ATLANTA –A former software developer for Equifax faces insider trading charges related to the company’s massive data breach last year, federal prosecutors in Atlanta said Thursday.
Sudhakar Reddy Bonthu, 44, used nonpublic information to determine Equifax had been breached last year before any public announcement and then bought put options that he exercised for a profit of more than $75,000 after the breach was announced, according to a court filing.
Bonthu, an Indian citizen, entered a not guilty plea Thursday before U.S. Magistrate Judge Alan Baverman, who indicated the case would be referred to a U.S. district judge for a guilty plea at a later date. Bonthu was allowed to remain free on a $20,000 signature bond, which means he doesn’t have to pay anything unless he fails to appear for hearings.
Bonthu’s attorney, Chelsea Thomas, declined to comment after the hearing.
Bonthu is the second former employee of the Atlanta-based credit reporting company to face insider trading charges related to last year’s data breach. Jun Ying, former chief information officer of Equifax’s U.S. Information Solutions, was indicted in March. The Securities and Exchange Commission on Wednesday also charged Ying with insider trading. Ying has pleaded not guilty.
“Upon learning of potential trading activity by Mr. Bonthu, we immediately launched a review of his trading activity and separated him from our company after he declined to cooperate with our inquiry,” Equifax said in an emailed statement, adding that the company is fully cooperating with the SEC and the Department of Justice.
A total of about 147.9 million Americans have been affected by Equifax’s data breach, which was disclosed to the public Sept. 7.
From mid-May through July in 2017, unknown individuals accessed some of Equifax’s databases without authorization, acquiring names, Social Security numbers, birth dates, addresses and, in some cases, driver’s license numbers, the court filings says. Federal authorities say Equifax discovered the suspicious activity on its network on July 29.
In mid-August, the company imposed a trading blackout date for employees who were aware of the breach.
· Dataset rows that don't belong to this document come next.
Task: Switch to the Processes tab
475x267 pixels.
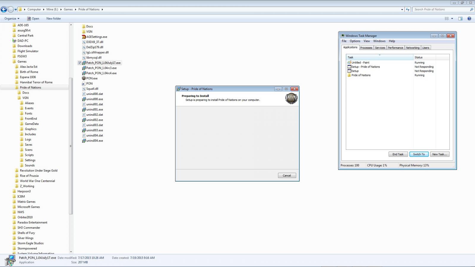Action: (x=366, y=48)
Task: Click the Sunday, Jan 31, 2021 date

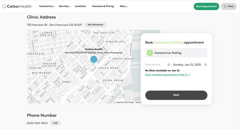Action: pos(187,65)
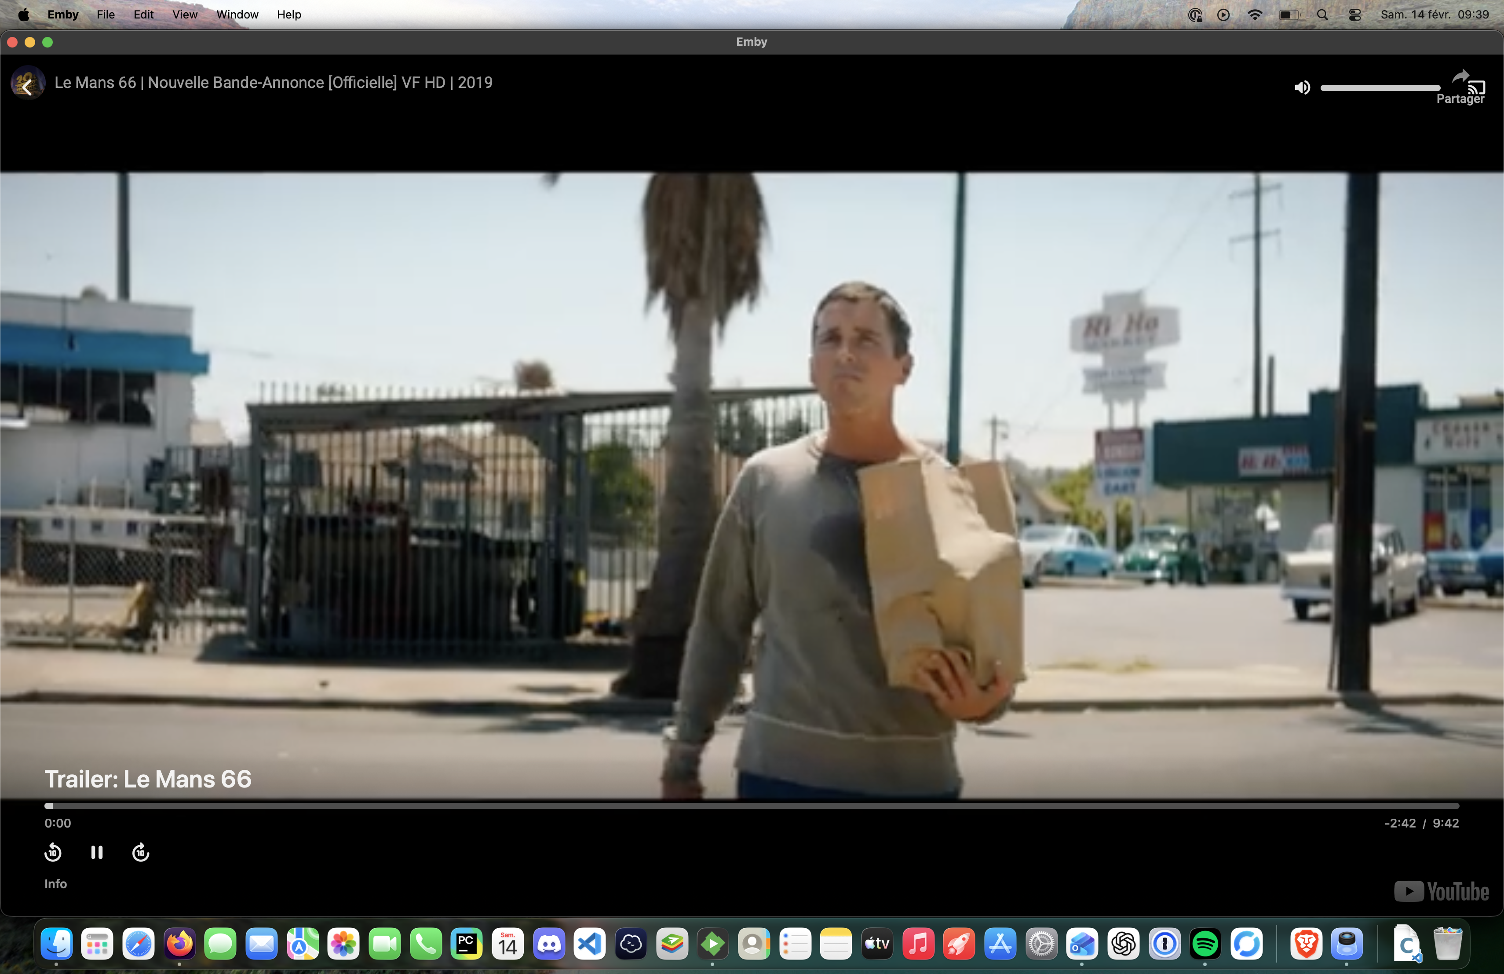Skip forward 10 seconds
The width and height of the screenshot is (1504, 974).
[x=140, y=853]
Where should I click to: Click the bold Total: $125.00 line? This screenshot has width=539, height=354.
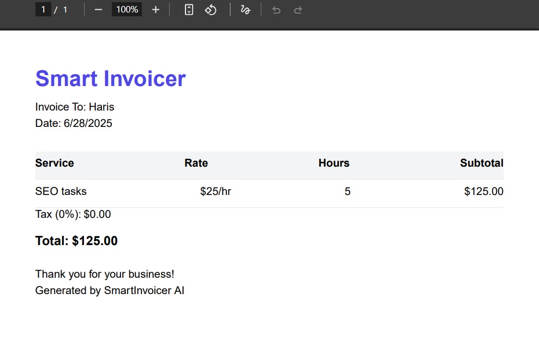76,241
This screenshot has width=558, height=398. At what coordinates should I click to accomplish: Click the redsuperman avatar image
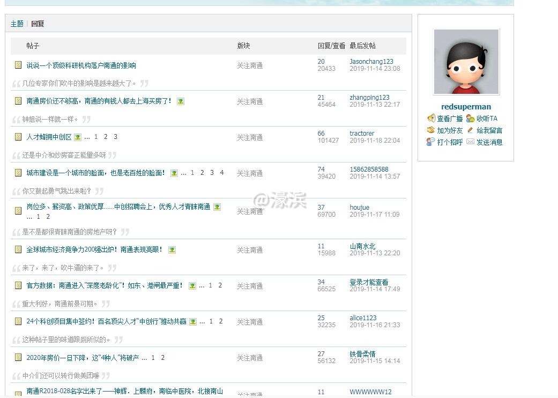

On Aug. 25, Bonthu and other Equifax employees were asked to help respond to the breach, though they were told the work involved a potential Equifax customer, not Equifax itself, the court filing says. He was told the target date for announcing the breach was Sept. 6. On Sept. 1, Bonthu used his wife’s brokerage account to buy 86 put options in Equifax stock that expired Sept. 15, the court filing says. Put options allow the holder to make a profit if the stock price drops.
Equifax shares plunged in value after the company disclosed the breach Sept. 7. Bonthu exercised his put options for a profit of more than $75,000, the court filing says.
Bonthu told a colleague he had figured out it was Equifax that had been breached before the information was public, prosecutors say.
“The integrity of the stock markets are jeopardized when greedy individuals who are entrusted with nonpublic information use the knowledge for their benefit,” U.S. Attorney Byung J. Pak said in an emailed statement.
Equifax Chief Financial Officer John Gamble and three other executives sold shares worth a combined $1.8 million days after Equifax discovered suspicious activity on its network, but Equifax said an independent committee determined that these executives did not know of the breach when their trades were made.